When I was a little boy I thought (as many little boys do) that my Dad had the greatest job in the world. He was the sergeant of police for a little town in West Virginia called Nitro. My Dad would drive down our street and would turn on the sirens for my friends and I who ran out to wave at him as he passed - such an Opie-like thing to do. But at Christmas my Dad had a very important job to perform. He was the chauffer of an international celebrity. When things were calm in Nitro my Dad would drive Santa Claus all over town to visit as many as 30 families an evening. At the end of the evening it never failed that Santa Claus would stop at our house to rest before Dad would drive him to a little field outside of town where he had landed the sleigh and tied the reindeer.

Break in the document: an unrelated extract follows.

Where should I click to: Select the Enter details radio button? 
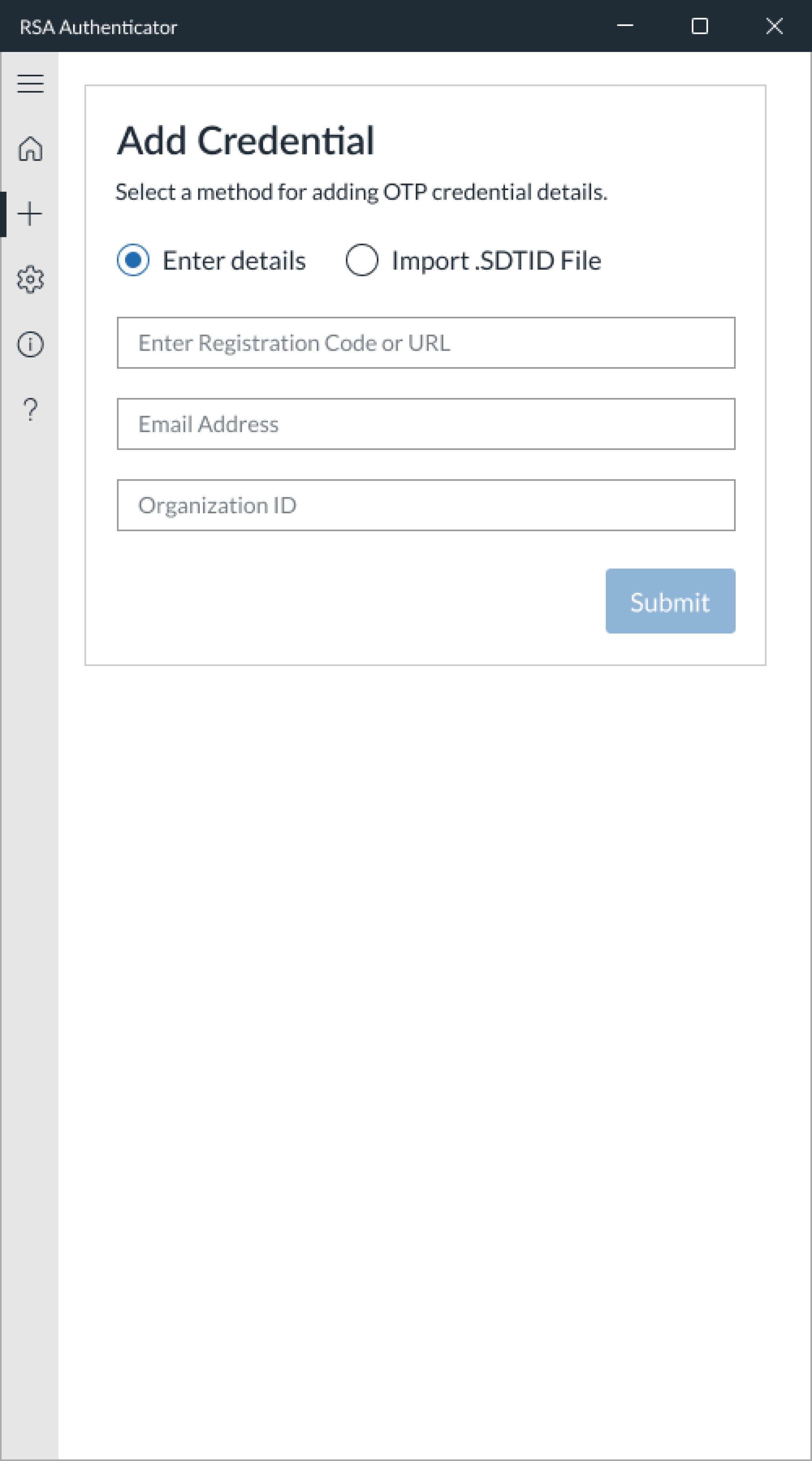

Of course, I now know Santa was none other than Santa Claus Hall of Famer Jay Long. As I look back I can only imagine that he was hot and uncomfortable. But Jay (MY Santa to this day) would sit in the floor of my living room with me and play with my toys and talk with me. He would laugh and have fun with me just as if I was the first child of those 30 visits. He always seemed just as happy to see me as I was to see him. Despite the discomfort and heat, despite the family that was waiting for him at home, and despite not having his dinner Santa Claus took time to play with a little boy and truly give him a memory that sticks with him to this present day. I have learned quite a lot from Jay. He is my number 1 mentor. But that scene goes with me everywhere. I learned from Santa what it truly means to give of yourself to a child who believes. And that is what I strive to do.

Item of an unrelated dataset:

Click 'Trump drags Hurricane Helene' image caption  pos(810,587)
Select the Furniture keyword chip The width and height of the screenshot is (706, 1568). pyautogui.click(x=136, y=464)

As I look back on those visits I am reminded of the thousands of men (and women) who have visited so many little boys and girls in towns across this whole wide world. I think of how they went out, often in the snow and cold, to see each child. I think of the discomfort, the warm houses and even warmer suits. I think of how they missed meals and their own Christmas festivities with their families. I wonder why they did it. Then I realize that it was for that smile of a child. I realize that they sacrificed for that one precious thing. A child's hopes and dreams meant something. You know what? They still do. More than silver, gold, sacrifice, or anything else you can imagine.
Many of these folks we will never know. Each had a life, dreams, hopes, and beliefs as all people do. Because of fate, they will remain nameless citizens of the past who, outside the red suit, are lost to time save for being Santa to a child one Christmas long ago. Their face might be recalled as someone finds an old picture album or something of the sort and they are pointed out. Perhaps a department store archive holds their names and old addresses. But to the world at large they are Santa and Santa alone. But they were linked in their belief of making glad the heart of childhood. They truly were servants of childhood.
I guess I am a horse and buggy in a jet age. I am truly sorry, but the more I strive to be a simple "Hometown Santa" I find that I am not up to the standards of the "new generation." I could care less about being a year-round Santa millionaire and star. Santa isn't the star of Christmas, never has been. He is a herald to the Reason. But not the way it is seen today. It seems to me that folks are too busy getting all of the bells and whistles without the propulsion system that drives a Santa Claus. Why, in a recent search and examination of websites belonging to Santas I found more posts about a beard than I did about how important it is to the Santa to bring joy to a child. Real or not, with a good picture on the page and public knowledge of what he looks like, Santa doesn't have to advertise that he has a beard. That is vanity. While viewing a video posted I read the title was something like "Thanks from Santa." It saddened me that the word "children" was never really mentioned - it was a pitch for more and bigger business along with a five minute speech on where he had performed. I read posts both for and against children seeing multiple Santas in one place. I hear "I, I, I," and "Me, Me, Me." "I am Santa here." "They should hire ME for that instead of the Santa they have." Product after product touts that "I am the REAL Santa." Social media has created a monster in that all of these things are celebrated in group after group. Read some of the daily posts. Folks are too busy worrying about the physical appearance and about getting the other Santa's gig. Instant stardom is the unachieved fashion of the community. Not sure why, as everyone seems to truly be an expert. Education in any field is a good thing. But every teacher SHOULD NOT have his or her own school! I find it all so EGO centered and so contrary to the pattern set down by not only those Santas who have gone before but also St. Nicholas. Would he even recognize us as carrying on his legacy? In my studies of his character and life I have to logically conclude that he would not. If we have departed that much from the model, then I am saddened and afraid for what the future holds!
In all of this nonsense, we are forgetting what it means to be a Santa. We are forgetting the belief and standard that was given to us - the joy of giving of one's self and the bringing of magic and wonder to children. Not to mention the spreading of the Message of Christmas. We need to stop and reevaluate this thing. I am afraid that the iceberg is ahead. I am trying to post a picture with this blog of a Santa and children from a New Orleans department store circa 1955. Look at the faces of the children, particularly the eyes. Trust and full belief. Then look at Santa. There is a sense of duty and compassion, wrapped in love. Please, evaluate why you put on that suit. Are you in it for the paycheck or fame? Or are you in it to serve? Now more than ever, these little ones need a role model to look up to. It is time that we stop all of the foolish fads and ego trips and get to work!